To install all packages necessary for completing the exercises and running the examples in this tutorial, run the following command on your computer:

R

source("https://www.huber.embl.de/users/kaspar/biostat_2021/install_packages_biostat.R")

The discoveries data

Consider the discoveries data. This data set is contained in base R and has the number of “great inventions” for a number of years. These are clearly count data.

  1. Look up the example data using the R help function.
  2. Compare the fit to a Poisson with a fit to a negative binomial (=gamma poisson) distribution.
  3. Which of the two distribution do you think describe the data better? And what could be a reason for that (remember what the data describe)?
  4. What could be problematic about fitting a Poisson or negative binomial distribution to these data? Which assumption could be violated?

R

discov <-  discoveries[1:100]
library(vcd)

OUTPUT

Loading required package: grid

ELISA example

This example is modified from chapter 1 in MSMB by Susan Holmes and Wolfgang Huber.

When testing certain pharmaceutical compounds, it is important to detect proteins that provoke an allergic reaction.
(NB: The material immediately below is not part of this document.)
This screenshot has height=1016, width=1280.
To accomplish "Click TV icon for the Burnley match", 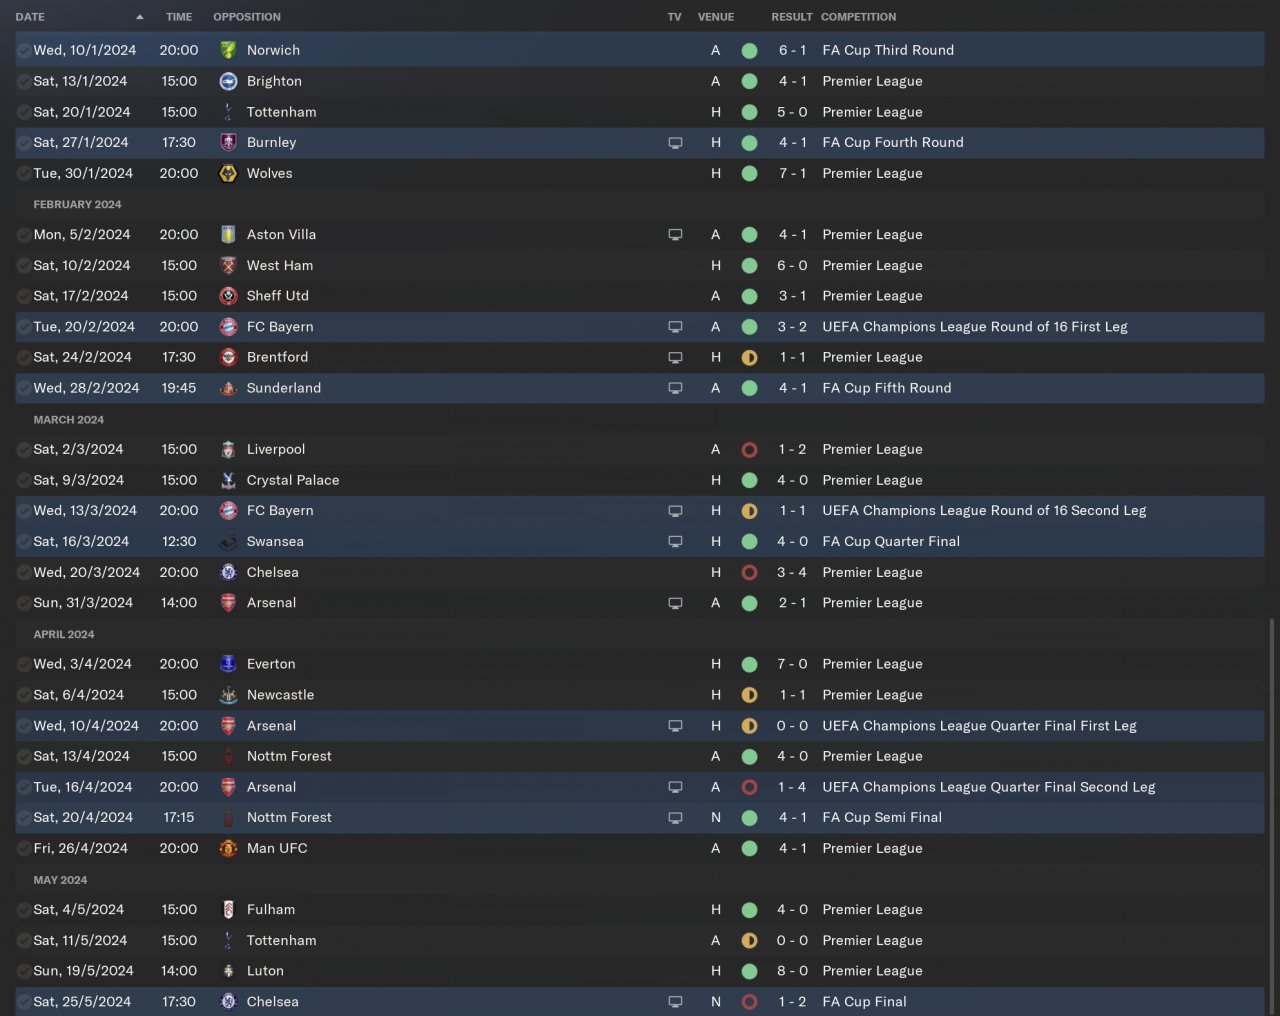I will tap(675, 143).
The molecular sites that are responsible for such reactions are called epitopes.

ELISA assays are used to detect specific epitopes at different positions along a protein. The protein is tested at 100 different positions, supposed to be independent. For each patient, this position can either be a hit, or not. We’re going to study the data for 50 patients tallied at each of the 100 positions.

Start with the following lines:

R

epitope_data <- data.frame(position=1:100,
                           count=c(2, 0, 1, 0, 0, 0, 2, 1, 0, 0, 0, 0, 0, 0, 0, 0, 0, 1, 1, 1, 0, 0, 1, 0, 1, 0, 0, 0, 1, 0, 0, 0, 0, 1, 0, 1, 1, 0, 1, 2, 2, 7, 1, 0, 2, 0, 1, 0, 1, 1, 1, 1, 0, 1, 0, 0, 0, 0, 1, 2, 2, 1, 0, 0, 0, 0, 0, 1, 0, 0, 0, 1, 1, 0, 0, 1, 1, 0, 0, 0, 0, 1, 0, 0, 0, 1, 0, 1, 0, 0, 1, 1, 0, 0, 1, 1, 0, 0, 1, 0))
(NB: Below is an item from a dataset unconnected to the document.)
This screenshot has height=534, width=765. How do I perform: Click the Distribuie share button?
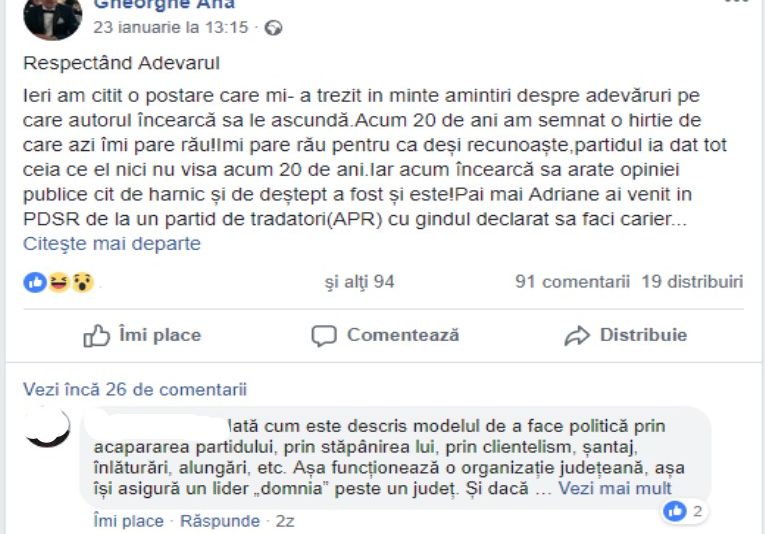pyautogui.click(x=625, y=336)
In this data frame, the number of hits among the 50 patients is counted at each position.

  1. Plot the data in a meaningful way.
  2. Fit the counts to a Poisson distribution. What is the fitted rate parameter?
  3. Does this look like a good fit?
  4. ELISAs can give false positives at a certain rate. False positive means declaring a hit – we think we have an epitope – when there is none. Assume that most of the positions actually don’t contain an epitope. In this case, you can consider the fitted Poisson model as the “background noise” model, with lambda giving the expected number of false positives. Given this model, what are the chances of seeing a value as large as 7, if no epitope is present?

Mice data

Load the mice data:

R

mice_pheno <- read_csv(file= url("https://raw.githubusercontent.com/genomicsclass/dagdata/master/inst/extdata/mice_pheno.csv"))
  1. Plot a histogram, and a normal-QQ plot for female control mice. Would you say the weights follow a normal distribution?
  2. For comparing the control and high-fat group (for female mice), show the ECDF of both in the same plot.